Raspbery Pico 2 demo , trying to use quantization to int8 instead and memory utilization doubled from 120KB to 220KB. Why is the memory consumption on the allocator increasing #15339

landazur · 2025-10-22T01:55:51Z

landazur
Oct 22, 2025

Hi guys

I am trying to follow along the raspberry pi pico2 demo from last week (https://github.com/pytorch/executorch/tree/main/examples/raspberry_pi/pico2) but with the modification that I want to quantized the model to int8

First below you can see that I first try to get the libquantized_ops_aot_lib.so with the steps provided in the links that are in the README (https://github.com/pytorch/executorch/blob/main/examples/raspberry_pi/pico2/README.md) for quantization

Then I create a new script export_mlp_mnist_int8.py that exports a file called balanced_tiny_mlp_mnist_quantized.pte that I will use to compile with build_firmware_pico.sh. This will be quantized model compiled into a pico2 .uf2 file

Below you are going to see that I can build the original demo and execute on my pico2. However to prove my point I changed the allocator size to 120KB instead of the 200KB that is shown in the git hub main.cpp file (https://github.com/pytorch/executorch/blob/main/examples/raspberry_pi/pico2/main.cpp#L358)

I execute the DEMO with the unquantized model balanced_tiny_mlp_mnist.pte and everything works proving that there is only need for 120KB for allocator size

Then I try to compile the balanced_tiny_mlp_mnist_quantized.pte still with the same allocator size of 120KB and does not load the model because of insufficient
memory error 33 in decimal, 0x21 hex
/// Could not allocate the requested memory.
MemoryAllocationFailed = 0x21,

Then I increase the allocator size to 280KB and recompile the main.cpp and now it works

Why did the memory allocator utilization increased and doubled? I thought with quantization both the ROM size and RAM size will reduce

Below are all my steps. Thanks for helping me understand why the memory usage increase and maybe I am doing some wrong on the quantization steps below

cd pico/executorch

python3 -m venv .pico3 && source .pico3/bin/activate

./install_executorch.sh

examples/arm/setup.sh --i-agree-to-the-contained-eula
source examples/arm/ethos-u-scratch/setup_path.sh

export PATH="~/pico/executorch/examples/arm/ethos-u-scratch/arm-gnu-toolchain-13.3.rel1-x86_64-arm-none-eabi/bin/:$PATH"

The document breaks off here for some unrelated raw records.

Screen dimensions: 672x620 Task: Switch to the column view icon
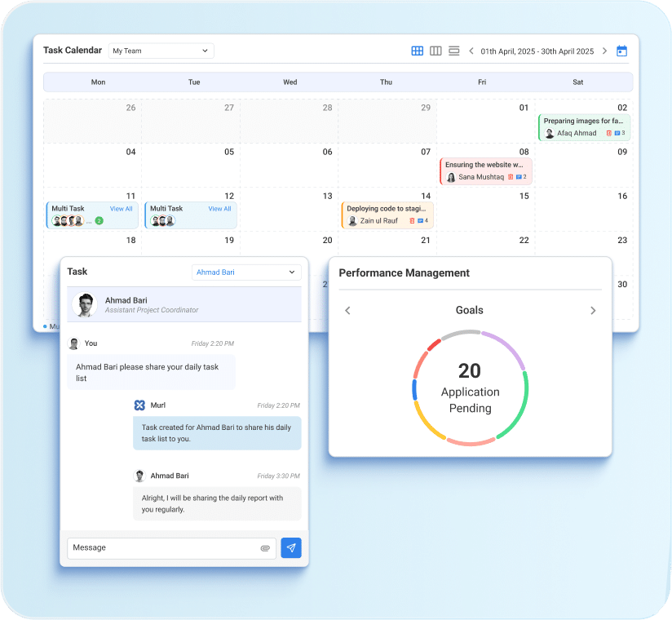point(435,51)
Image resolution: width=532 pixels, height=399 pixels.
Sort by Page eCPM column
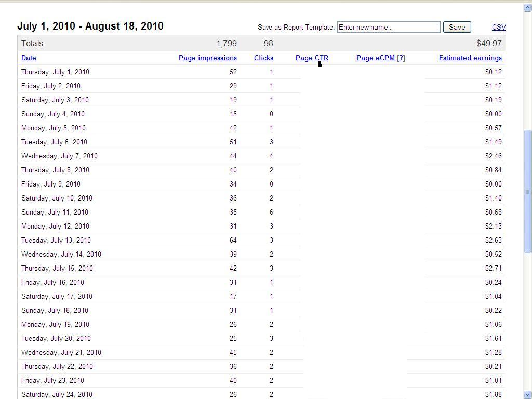tap(375, 58)
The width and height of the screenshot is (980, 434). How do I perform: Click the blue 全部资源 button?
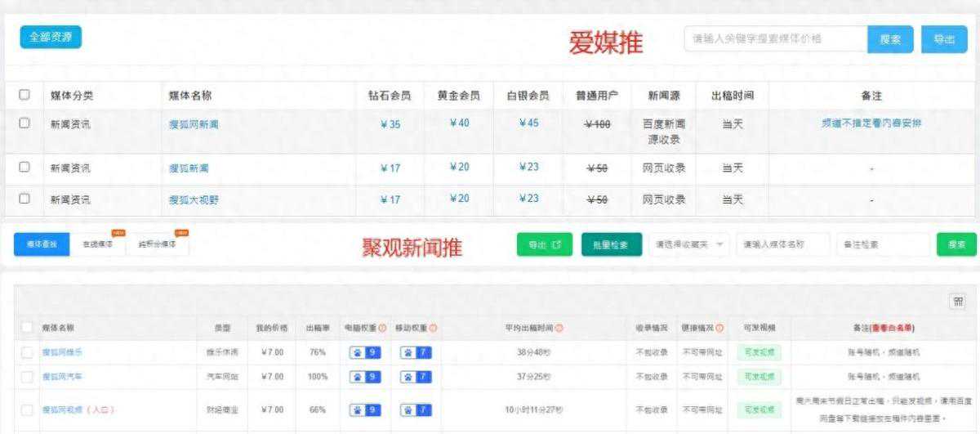coord(51,37)
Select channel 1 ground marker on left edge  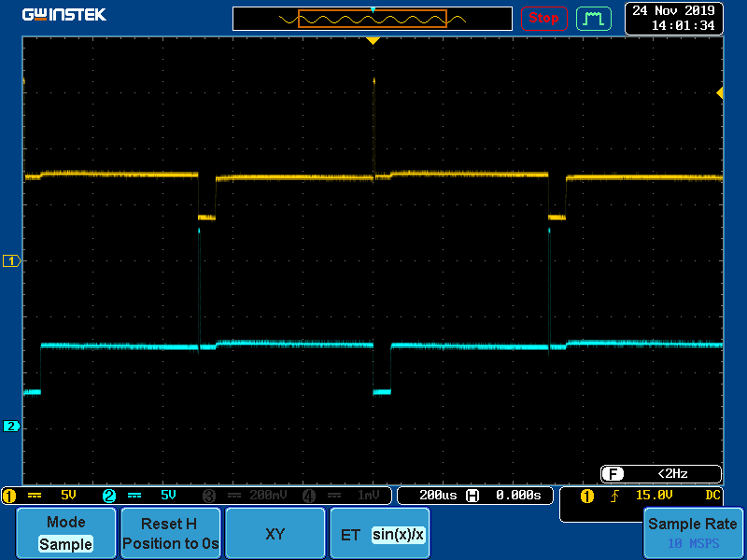point(12,261)

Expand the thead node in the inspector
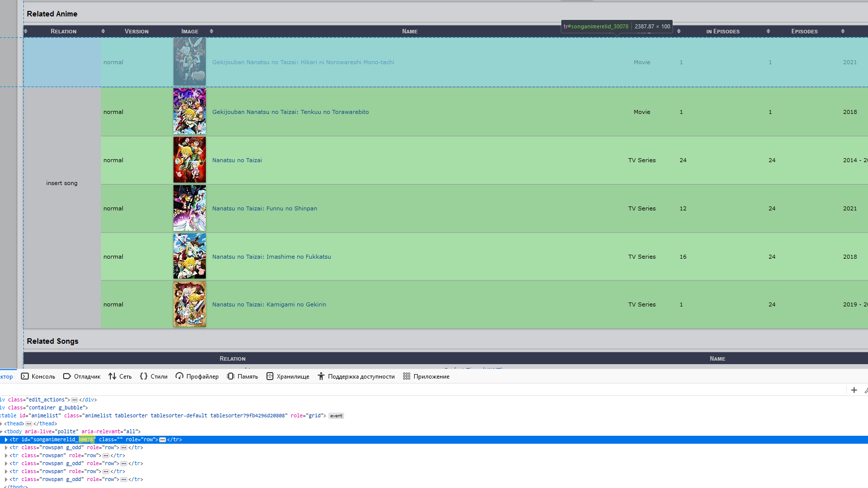(1, 424)
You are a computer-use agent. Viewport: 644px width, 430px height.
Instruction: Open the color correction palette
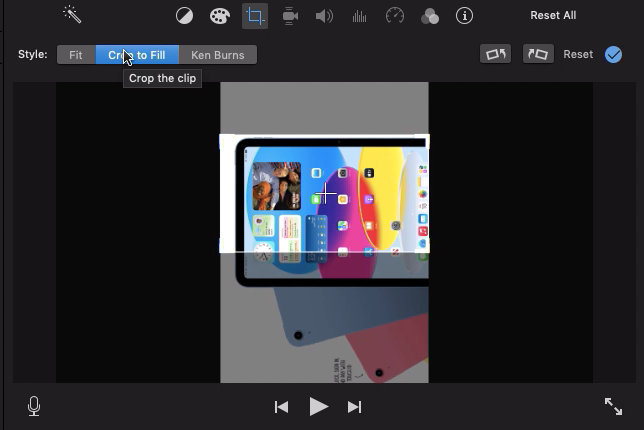(219, 16)
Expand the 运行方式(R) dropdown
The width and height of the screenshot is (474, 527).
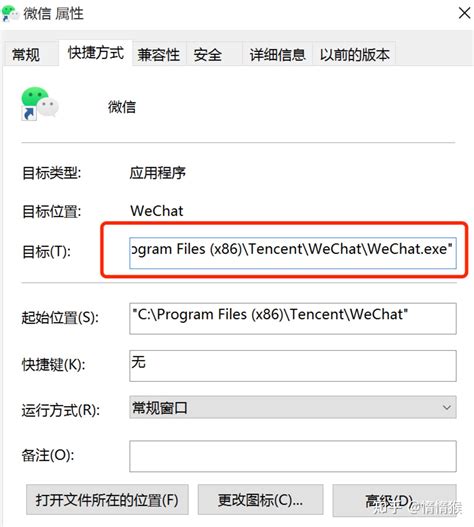(x=292, y=407)
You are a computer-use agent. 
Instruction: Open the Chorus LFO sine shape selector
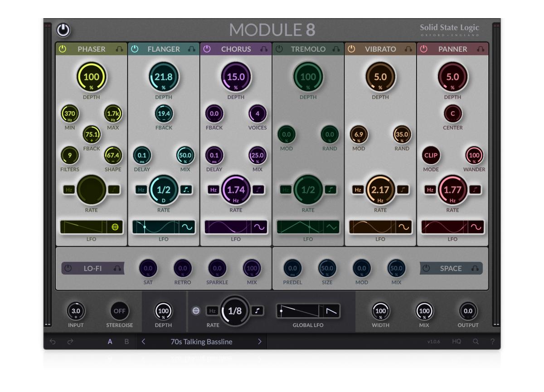259,227
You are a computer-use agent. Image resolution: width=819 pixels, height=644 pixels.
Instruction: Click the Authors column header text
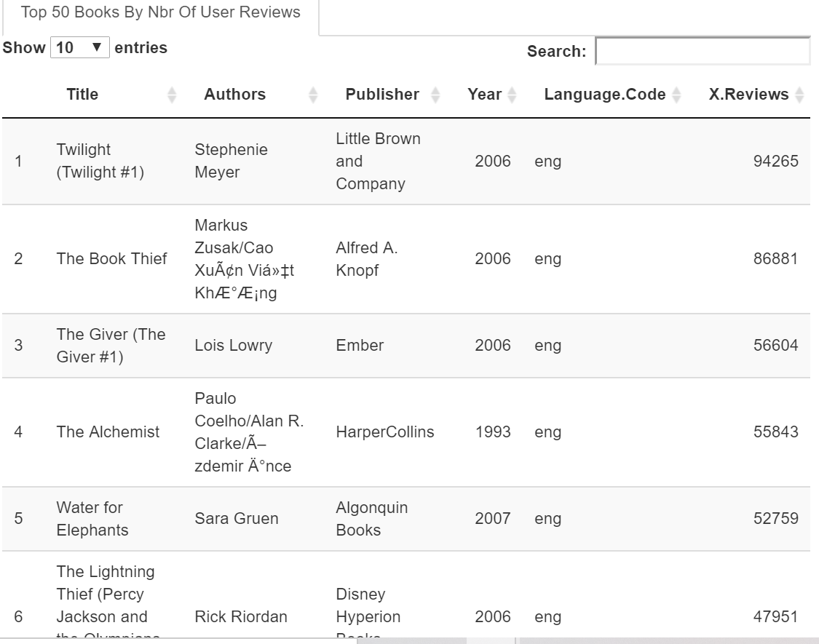(x=234, y=95)
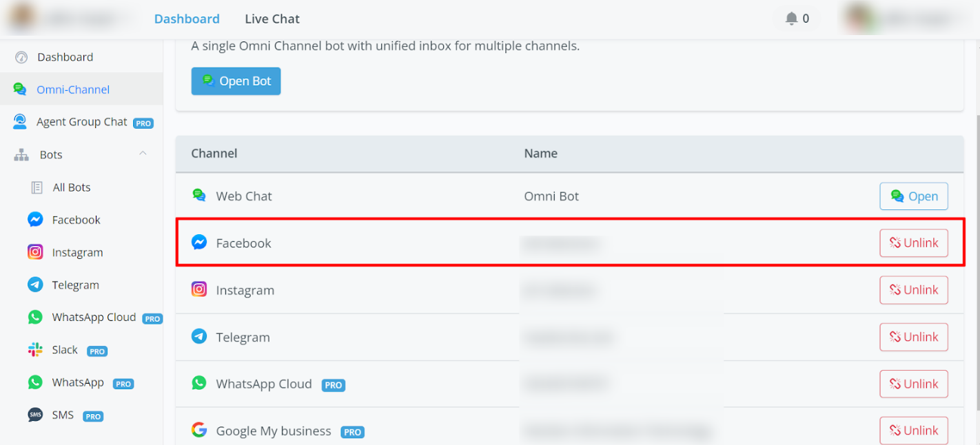Image resolution: width=980 pixels, height=445 pixels.
Task: Unlink the Telegram channel
Action: [913, 337]
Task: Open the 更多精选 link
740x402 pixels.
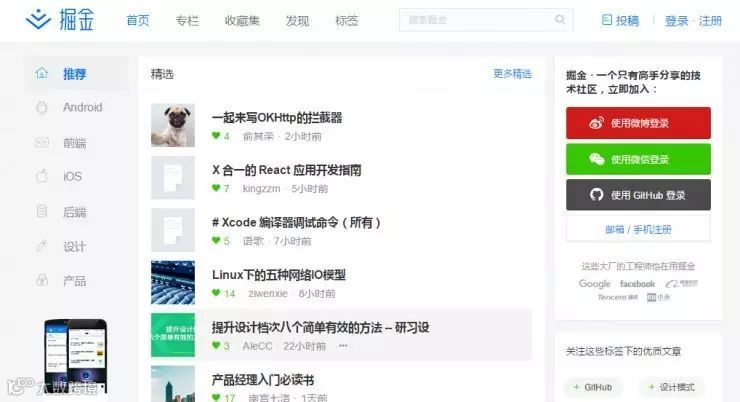Action: pyautogui.click(x=513, y=74)
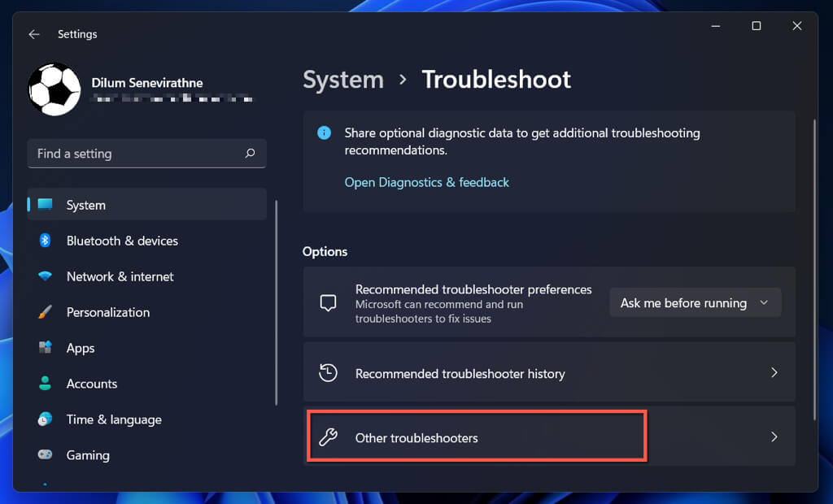This screenshot has height=504, width=833.
Task: Click the Bluetooth icon in sidebar
Action: click(46, 241)
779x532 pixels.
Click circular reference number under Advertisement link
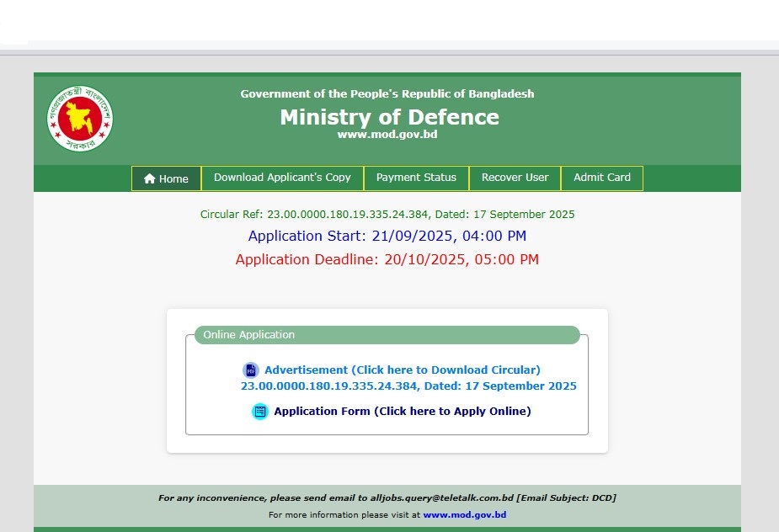[408, 386]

TO BUILD the so library for obtaining the quantized model, I run examples/xnnpack/quantization/test_quantize.sh cmake add
This produces cmake-out/kernels/quantized/libquantized_ops_aot_lib.so

Get the .pte file with python examples/raspberry_pi/pico2/export_mlp_mnist.py

Get the .pte file for the quantized model
THE MODEL IS QUANTIZED with this new script I created export_mlp_mnist_int8.py.
It uses torch.ops.load_library("cmake-out/kernels/quantized/libquantized_ops_aot_lib.so")

	import torch
	import torch.nn as nn
	import torch.nn.functional as F
	import time

	from executorch.exir import EdgeCompileConfig, to_edge
	import logging

	from executorch.backends.xnnpack.quantizer.xnnpack_quantizer import (
		get_symmetric_quantization_config,
		XNNPACKQuantizer,
	)

	from torchao.quantization.pt2e.quantize_pt2e import convert_pt2e, prepare_pt2e

	from torch.export import export
	from enum import Enum
	from executorch.extension.export_util.utils import export_to_edge, save_pte_program
	from executorch.exir.capture._config import ExecutorchBackendConfig
	class QuantType(Enum):
		NONE = 1
		# Used for Operations that don't have weights
		STATIC_PER_TENSOR = 2
		# Used best for CNN/RNN Models with Conv layers
		STATIC_PER_CHANNEL = 3
		# Used for Linear Layers and Transformer Based Models
		DYNAMIC_PER_CHANNEL = 4


	# Constants
	INPUT_SIZE = 784  # 28*28 for MNIST
	HIDDEN1_SIZE = 32
	HIDDEN2_SIZE = 16
	OUTPUT_SIZE = 10
	IMAGE_SIZE = 28


	class TinyMLPMNIST(nn.Module):
		"""A small MLP for MNIST digit classification."""

		def __init__(self):
			super().__init__()
			self.fc1 = nn.Linear(INPUT_SIZE, HIDDEN1_SIZE)
			self.fc2 = nn.Linear(HIDDEN1_SIZE, HIDDEN2_SIZE)
			self.fc3 = nn.Linear(HIDDEN2_SIZE, OUTPUT_SIZE)

		def forward(self, x):
			"""Forward pass through the network."""
			x = x.reshape(x.size(0), -1)
			x = F.relu(self.fc1(x))
			x = F.relu(self.fc2(x))
			x = self.fc3(x)
			return x


	def create_balanced_model():
		"""
		Create a balanced MLP model for MNIST digit classification.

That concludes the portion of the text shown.